Antes, durante e a seguir ao treino
Como descreve Maria João Cascais, "antes de um treino a alimentação deve ser leve, composta por fruta, iogurte, pão (com queijo ou fiambre). Os pais devem evitar dar à criança alimentos pré-preparados e metidos em pacotes, que estão na origem do problema da obesidade infantil que temos hoje em dia em Portugal".
A título de exemplo, a médica explica que "se a criança tiver um treino às 18h30 deve fazer um lanche reforçado ou, se não se sentir bem para treinar com o estômago muito cheio, os pais devem disponibilizar um pequeno lanche para ela comer depois do treino. Quando chegar a casa deve jantar e realizar algumas pequenas tarefas ou atividades para não haver problemas digestivos antes de se deitar".
Hidratação é essencial
"As crianças devem levar sempre uma garrafa de água para o treino e, se os pais quiserem, podem juntar à água um bocadinho de sumo de laranja, para o sabor ser mais agradável", salienta Maria João Cascais, acrescentando que, em relação às bebidas energéticas, estas "não são necessárias. Se os pais quiserem dar, em vez de água, uma bebida energética simples, que só tem hidratos de carbono, sódio e vitaminas, podem dar. Mas não é necessário e é uma despesa a mais".
Pais: cuidado!
Quando a atividade desportiva começa a dominar todas as esferas da vida da criança, os pais devem estar vigilantes e, até, fazerem uma autoavaliação. É que, por vezes, são os próprios pais que "forçam" os filhos a inscrever-se em determinada atividade (que, por sinal, até era o desporto que os pais gostariam de ter praticado quando eram jovens), e a pressão que exercem, mesmo sem se aperceberem do facto, para que a criança tenha um bom desempenho desportivo, com tudo o que isso implica, pode ser-lhe prejudicial, com repercussões a nível físico e emocional.

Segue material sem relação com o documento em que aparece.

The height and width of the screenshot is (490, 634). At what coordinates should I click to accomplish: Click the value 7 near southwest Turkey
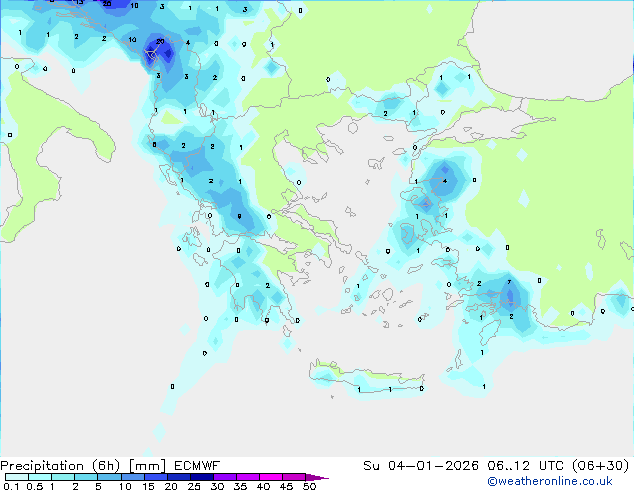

Treinos demasiado intensivos? Sinais de alarme
Na opinião da médica especialista em Medicina Desportiva, "hoje em dia, a partir dos dez anos, e às vezes até antes, as crianças treinam tempo a mais. Os pais têm de estar atentos e ver se as crianças não a estão a ter treinos a mais e se o tempo que as crianças passam no treino está a ser bom para a saúde delas, se estão a emagrecer, se adormecem nas aulas, se os professores se queixam que estão desatentas. Quando o treino intensivo prejudica a atividade escolar da criança, é porque não é bom para ela. Da mesma forma, os treinos bidiários não são aconselháveis para crianças com menos de 12 anos", alerta ainda.
Prevenir lesões
Conforme elucida a médica, uma das formas de prevenir lesões "é através de uma alimentação equilibrada e, sobretudo, através de uma boa hidratação. Mas não só: as lesões previnem-se com um calçado, vestuário e terreno adequados, um bom aquecimento e uma boa recuperação a seguir ao treino".
Atenção!
Os suplementos nutricionais "só podem ser recomendados pelo médico e a maior parte das crianças não precisa de tomar nada. Tem de se ter muito cuidado com isso e os pais não devem dar às crianças nada que é recomendado pelos ginásios, treinadores ou mesmo pelos próprios colegas", reforça Maria João Cascais.